Through the 18th Century
For 400 years, the fashionable few relied on Pandoras, or fashion dolls, to discover the clothing styles of the moment. Mini mannequins wore detailed, meticulously constructed costumes for tailors to copy, from the patterned silks and elaborate headdresses of the 15th century to the empire silhouettes of the late 18th. These dolls were well traveled, crossing oceans and enemy lines to ensure their patrons were dressed à la mode — some even carrying their own diplomatic passports.
Fashion plates hit the scene in the latter part of the 17th century, during the reign of the Sun King, Louis XIV of France, whose court was the cradle of the modern fashion industry. The country’s nobles were concentrated at Versailles, kept away from their chateaux and grand estates by a king who wanted his rivals close — so they had only their clothing by which to display their wealth and status.
The advent of the boutique and fashion journals like “Le Mercure Galant” (launched in 1678) disseminated their style to the middle class; however, once that style was translated to fashion plate and copied by the bourgeoisie, the courtiers quickly moved on. This was the dawn of fashion as we know it — of the “season” and the perennial pursuit of sartorial novelty.
For the next couple hundred years, fashion plates depicting the latest styles were the premier method of fashion marketing, especially during the reign of Marie Antoinette in 18th century France.
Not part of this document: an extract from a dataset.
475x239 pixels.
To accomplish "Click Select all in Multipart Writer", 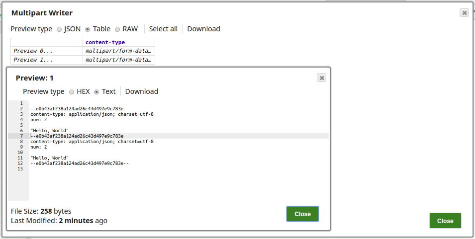I will pos(163,29).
Like a historical street-style blog, court fashion was copied down for posterity — captured in a drawing, then engraved in wood, printed onto paper and hand-colored.
These illustrations were sold to the wealthy by subscription in series of sets called “cahiers,” and served as inspiration for dressmakers and “marchandes de modes” — stylists who sold ribbons, trimmings and other adornments used to make old garments new again.
The most famous of these stylists was Rose Bertin, whose Paris boutique Le Grand Mogul was fronted by large windows displaying artfully arranged merchandise to entice shoppers inside. Bertin introduced the ill-fated queen to the pouf — the infamous, towering powdered and beribboned hairdo much mocked in contemporary pamphlets.
To further her own celebrity, Marie Antoinette encouraged Bertin and pouf co-creator Leonard Autié to spill the details of dressing the queen to the women’s newspaper “Le Journal des dames.” Like a modern influencer, the royal wanted to cement her name and image as synonymous with fashion — this worked a little too well, since her image as conspicuous consumer later led to a date with the guillotine during the French Revolution.
As the middle class expanded in the 19th century, the ladies’ magazine became increasingly popular. Tailored to different audiences, these magazines were full of royal gossip, embroidery patterns, serialized fiction and more. “Godey’s Lady’s Book” launched out of Philadelphia in 1830 and grew to a circulation of 150,000 a month. Each issue featured literary works, full color fashion plates and a section called the Work Department, with patterns for sewing, knitting and crochet.
1852 saw the launch of the “Englishwoman’s Domestic Magazine,” a periodical targeted specifically to the middle-class housewife. Its pages centered on crafts, cookery and clothes, and later included a paper pattern in each issue so women could make their own version of the latest styles. Advertisements started to tiptoe onto the pages of these magazines, selling gloves, slippers, corsets and sewing machines alongside toothpaste and shoe blacking.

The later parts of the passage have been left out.